-- WORK INSTRUCTIONS --
1) In the text on century-old predictions about America's future, which metal did John Clark Ridpath say would be the shining symbol of the coming age?
2) Extend the text on century-old predictions about America's future, starting after its last sentence.

A group of “America’s Best Minds,” looking 100 years into the future on the occasion of the 1893 World’s Columbian Exposition, made a few bloopers as well: John Clark Ridpath believed that “the age of power and conquest shall yield to an age of glory and enlightenment. Aluminum will be the shining symbol of that age.” A sensible supposition compared with John Habberton’s prediction that “all marriages will be happy--for law will put to death any man or woman who assumes conjugal position without the proper physical, mental and financial qualifications.”

Yet many developments--women’s rights, the two-party system, universal electricity, the computer age, even the everlasting popularity of Shakespeare and the death of vaudeville--were also foreseen.

The turn of the last century provided an irresistible forum for the oracular tendencies of the media. One example was the Christmas 1900 issue of Ladies Home Journal, which consulted “the wisest and most careful men in our greatest institutions of science and learning” to help divine the future. A few of those predictions, followed by present-day realities:

* “There will probably be 350 million to 500 million people in America and its possessions. . . . Nicaragua will ask for admission to our Union after the completion of the great canal. Mexico will be next.” If those two countries had, indeed, become part of the United States, such population estimates would have been fairly close. But neither country has, or seemingly ever will, become part of the United States, and the U.S. population stands at about 270 million.

-- EXTRACTED RECORDS --
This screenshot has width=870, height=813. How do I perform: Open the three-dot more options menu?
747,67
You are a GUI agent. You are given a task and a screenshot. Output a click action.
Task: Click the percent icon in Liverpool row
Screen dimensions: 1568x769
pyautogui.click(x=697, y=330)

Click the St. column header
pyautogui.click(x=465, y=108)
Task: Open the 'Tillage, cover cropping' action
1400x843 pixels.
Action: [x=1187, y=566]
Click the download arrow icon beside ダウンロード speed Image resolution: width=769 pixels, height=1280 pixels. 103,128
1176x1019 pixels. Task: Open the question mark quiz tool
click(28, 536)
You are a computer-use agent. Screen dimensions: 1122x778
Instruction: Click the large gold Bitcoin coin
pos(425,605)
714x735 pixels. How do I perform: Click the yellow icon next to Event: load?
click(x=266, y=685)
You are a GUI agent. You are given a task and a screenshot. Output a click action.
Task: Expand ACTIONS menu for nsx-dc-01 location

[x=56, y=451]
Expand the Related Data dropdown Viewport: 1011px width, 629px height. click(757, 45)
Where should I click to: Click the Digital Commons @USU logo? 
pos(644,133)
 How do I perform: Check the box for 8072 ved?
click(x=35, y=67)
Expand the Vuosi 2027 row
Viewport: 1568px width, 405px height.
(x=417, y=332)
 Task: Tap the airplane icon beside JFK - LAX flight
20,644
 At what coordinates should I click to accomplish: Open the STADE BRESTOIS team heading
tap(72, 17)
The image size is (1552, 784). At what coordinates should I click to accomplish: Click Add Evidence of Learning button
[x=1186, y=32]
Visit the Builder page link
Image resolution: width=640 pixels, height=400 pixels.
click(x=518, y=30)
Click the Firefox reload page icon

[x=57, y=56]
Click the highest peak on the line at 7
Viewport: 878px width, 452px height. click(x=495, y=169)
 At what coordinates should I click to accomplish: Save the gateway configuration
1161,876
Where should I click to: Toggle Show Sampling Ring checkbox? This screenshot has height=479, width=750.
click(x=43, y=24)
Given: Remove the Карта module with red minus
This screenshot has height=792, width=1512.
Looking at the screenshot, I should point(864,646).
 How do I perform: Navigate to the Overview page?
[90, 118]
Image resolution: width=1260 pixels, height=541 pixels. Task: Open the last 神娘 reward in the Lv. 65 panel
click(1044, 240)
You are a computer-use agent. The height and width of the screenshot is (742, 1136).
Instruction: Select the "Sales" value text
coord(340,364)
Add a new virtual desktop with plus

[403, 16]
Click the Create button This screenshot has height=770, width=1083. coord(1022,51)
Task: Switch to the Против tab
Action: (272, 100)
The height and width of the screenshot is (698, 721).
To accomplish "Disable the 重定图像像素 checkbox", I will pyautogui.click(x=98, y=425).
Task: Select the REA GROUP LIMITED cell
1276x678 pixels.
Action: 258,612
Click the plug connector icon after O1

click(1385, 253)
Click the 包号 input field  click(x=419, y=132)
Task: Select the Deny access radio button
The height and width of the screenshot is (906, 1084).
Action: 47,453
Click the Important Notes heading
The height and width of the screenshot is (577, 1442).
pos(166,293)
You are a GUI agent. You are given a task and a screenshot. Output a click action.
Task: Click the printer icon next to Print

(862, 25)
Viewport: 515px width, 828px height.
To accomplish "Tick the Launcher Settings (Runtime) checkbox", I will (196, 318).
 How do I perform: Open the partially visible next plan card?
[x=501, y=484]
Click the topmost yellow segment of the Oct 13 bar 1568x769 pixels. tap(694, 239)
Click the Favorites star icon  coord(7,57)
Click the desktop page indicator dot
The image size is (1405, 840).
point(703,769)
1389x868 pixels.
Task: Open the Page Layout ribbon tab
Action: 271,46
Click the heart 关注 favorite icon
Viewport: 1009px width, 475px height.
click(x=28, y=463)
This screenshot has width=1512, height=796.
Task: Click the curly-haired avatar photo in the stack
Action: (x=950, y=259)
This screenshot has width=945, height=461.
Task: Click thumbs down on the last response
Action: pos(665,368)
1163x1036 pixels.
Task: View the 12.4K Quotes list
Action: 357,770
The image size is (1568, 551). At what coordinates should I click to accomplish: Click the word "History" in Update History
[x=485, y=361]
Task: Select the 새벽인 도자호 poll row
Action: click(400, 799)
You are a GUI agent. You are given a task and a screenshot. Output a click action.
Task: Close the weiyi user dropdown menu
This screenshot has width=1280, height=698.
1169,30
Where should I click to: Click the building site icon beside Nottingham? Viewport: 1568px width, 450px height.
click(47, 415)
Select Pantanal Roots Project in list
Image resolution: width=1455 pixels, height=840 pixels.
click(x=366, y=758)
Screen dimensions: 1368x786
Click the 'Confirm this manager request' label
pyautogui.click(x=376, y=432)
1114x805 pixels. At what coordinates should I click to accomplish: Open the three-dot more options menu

-- RESULTS FOR EACH TASK --
1) Aluminum.

2)
* “There will be no C, X or Q in our everyday alphabet. Spelling by sound will have been adopted, first by the newspapers. English will be a language of condensed words expressing condensed ideas and will be more extensively spoken than any other. Russian will be second.” Our alphabet remains intact. English is only the fourth most-spoken language in the world, preceded by Mandarin, Hindi and Spanish. Russian ranks eighth.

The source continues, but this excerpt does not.